Muss mein Kind vor einer Ordnungsmaßnahme angehört werden?

Ja. Die Anhörung des Schülers ist vor förmlichen Ordnungsmaßnahmen vorgeschrieben, bei den schweren Maßnahmen sind auch die Eltern zu beteiligen, in Hamburg ausdrücklich vor der Beratung und Beschlussfassung der Konferenz. Nur in dringenden Fällen darf sie ausnahmsweise nachgeholt werden, und die Nachholung ist Pflicht.

Darf ich einen Anwalt zur Klassenkonferenz mitnehmen?

Der Grundsatz des Verwaltungsverfahrensrechts erlaubt den Beistand, einzelne Länder schränken seine Anwendung auf Schulen jedoch ein, sodass die Zulassung dort im Ermessen der Schule steht. Verweigert die Schule die Teilnahme, bleibt die vorherige schriftliche anwaltliche Stellungnahme, die die Konferenz würdigen muss, und in Nordrhein-Westfalen zusätzlich die Vertrauensperson des Schülers.

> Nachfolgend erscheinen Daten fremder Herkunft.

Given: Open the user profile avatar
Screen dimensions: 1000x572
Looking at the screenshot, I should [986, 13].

Was sollte mein Kind in der Anhörung sagen?

Die vorbereitete, geordnete Darstellung des Sachverhalts mit entlastenden Umständen und benannten Zeugen, klar getrennt nach dem, was eingeräumt, und dem, was bestritten wird. Keine spontanen Gesamtabrechnungen, keine pauschalen Eingeständnisse, und bei parallelem Ermittlungsverfahren nur eine zwischen beiden Verfahren abgestimmte Einlassung.

Was passiert, wenn die Anhörung fehlerhaft war?

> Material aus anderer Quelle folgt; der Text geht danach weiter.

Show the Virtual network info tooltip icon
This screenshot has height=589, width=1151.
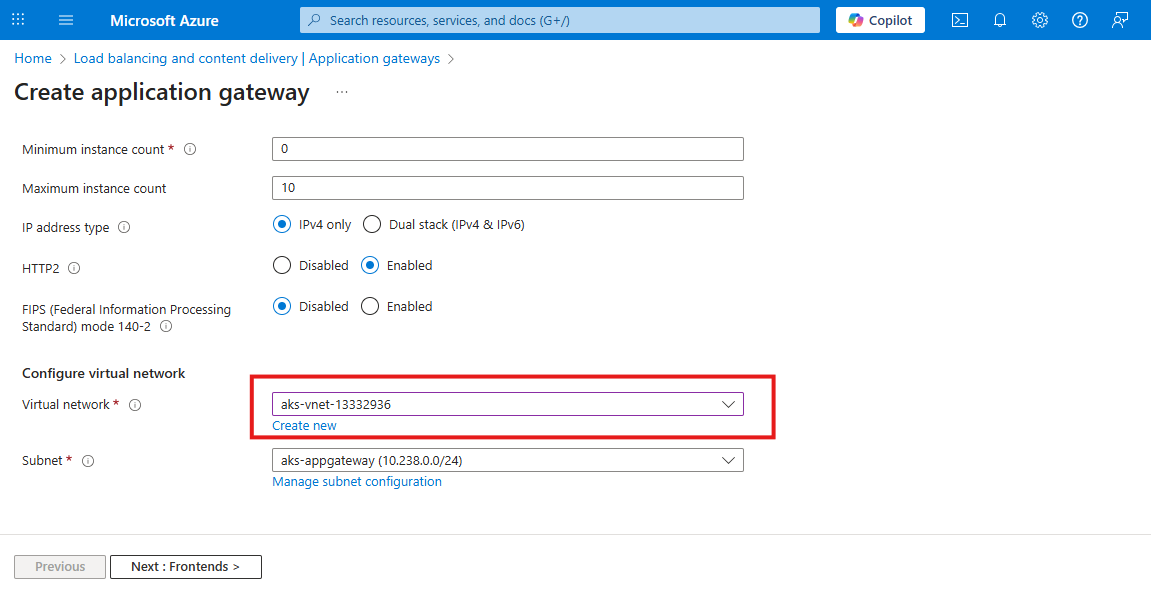[x=135, y=405]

Eine unterbliebene oder nur formale Anhörung ist ein Verfahrensfehler und der erste Standard-Angriffspunkt gegen die Maßnahme im Widerspruchs- und Eilverfahren. Ob eine Nachholung den Fehler heilt, hängt vom Einzelfall und vom Zeitpunkt ab, gerade bei Konferenzentscheidungen sind die Heilungsmöglichkeiten begrenzt.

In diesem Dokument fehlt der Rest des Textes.